Story-first, discussion-driven, build-focused. The extra time over the 45-minute version lets us do the gateway setup live and give attendees real runway to implement their own use case (not just the default path).
Detailed material lives elsewhere:
- Objective / positioning:
docs/workshop-objective.md - Attendee activity:
README.md(the workshop guide is the README) - Default project prompt:
examples/prompts/daily-intelligence-agent.md - Alternative paths:
examples/prompts/homelab-health.md,examples/prompts/alert-triage.md,examples/prompts/chatops-data.md - Template skill:
examples/skills/daily-intelligence-report/SKILL.md
Definition of done
Attendees succeed if they leave with:
- Hermes installed and working in the CLI
- a model/provider connected and smoke-tested
- a gateway configured so Hermes can reach them where they work (Discord, Telegram, Slack, or Teams)

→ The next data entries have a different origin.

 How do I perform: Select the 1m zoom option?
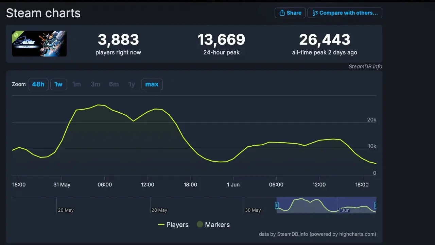[x=77, y=84]
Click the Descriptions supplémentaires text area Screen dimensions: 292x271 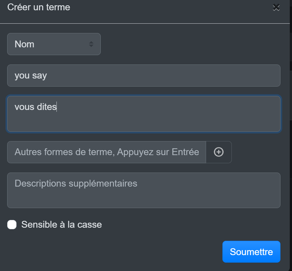[x=144, y=190]
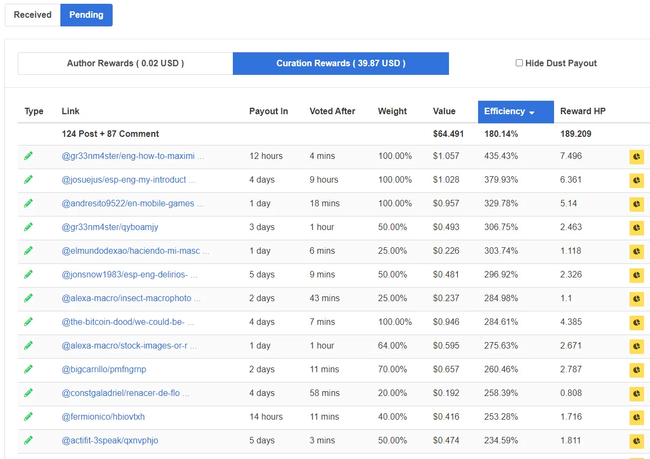650x459 pixels.
Task: Open pie chart icon in josuejus row
Action: coord(637,180)
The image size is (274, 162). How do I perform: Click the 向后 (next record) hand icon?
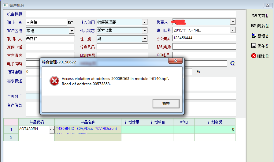254,26
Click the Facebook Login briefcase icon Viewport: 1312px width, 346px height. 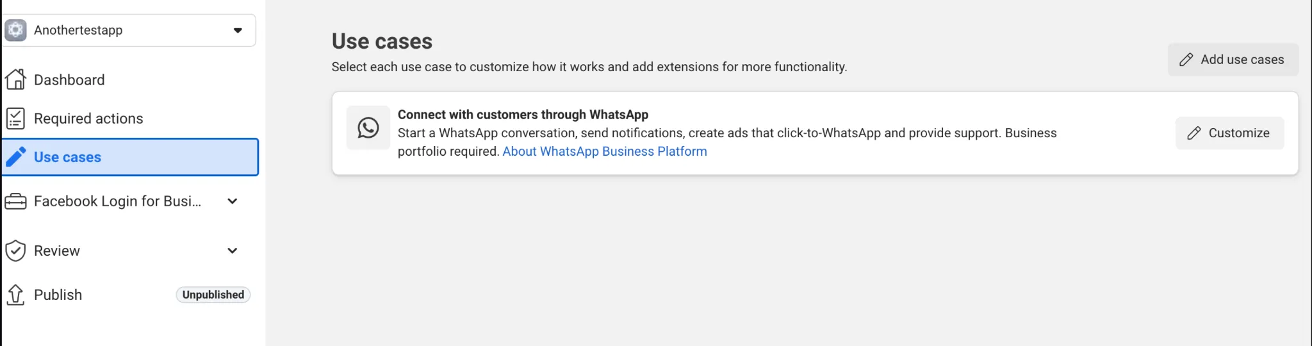click(x=15, y=201)
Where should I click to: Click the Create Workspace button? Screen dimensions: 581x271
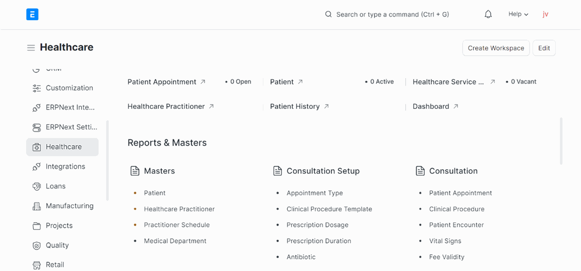(496, 48)
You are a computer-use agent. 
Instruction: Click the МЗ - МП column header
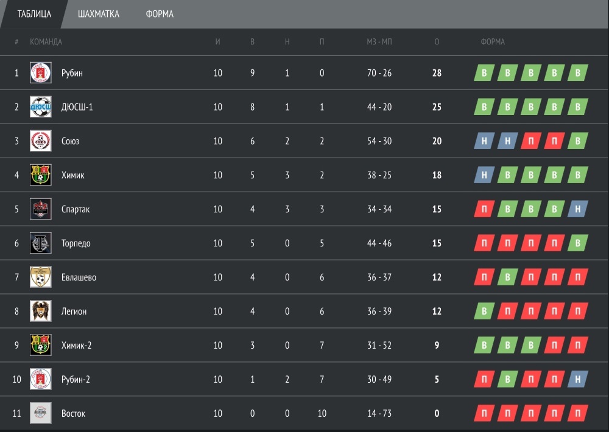(379, 41)
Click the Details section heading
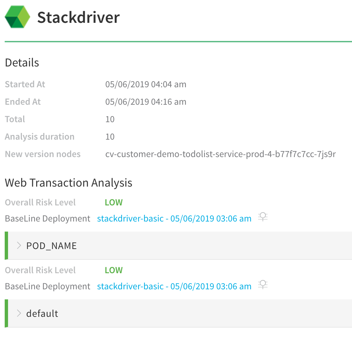This screenshot has height=343, width=352. pos(22,62)
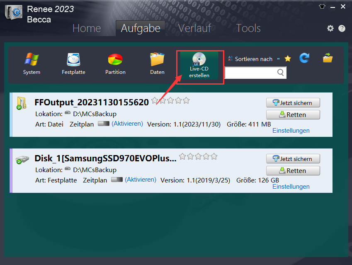Screen dimensions: 352x265
Task: Activate the Zeitplan switch for Disk_1
Action: coord(117,180)
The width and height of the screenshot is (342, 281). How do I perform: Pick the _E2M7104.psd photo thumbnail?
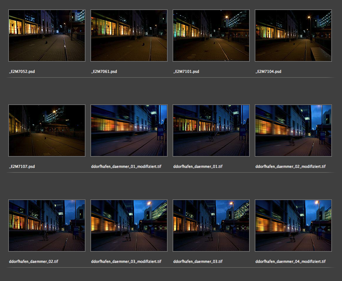[293, 36]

- one agent skill bootstrapped for something they actually care about — and running
Cron scheduling and richer data sources are stretch goals.
Agenda spine
Part 1 — Presentation (~45 minutes)
1. Opening loop — agents beyond coding (5 min)
Purpose: make the room feel why this matters before setup friction begins.
Core beat:
Coding agents proved the pattern. Today is about using open-source tooling to build agents that work for you outside the editor.
Open loops to create:
- What comes after coding agents?
- What does a real non-coding agent do every day?
- Why is relevance more valuable than summarization?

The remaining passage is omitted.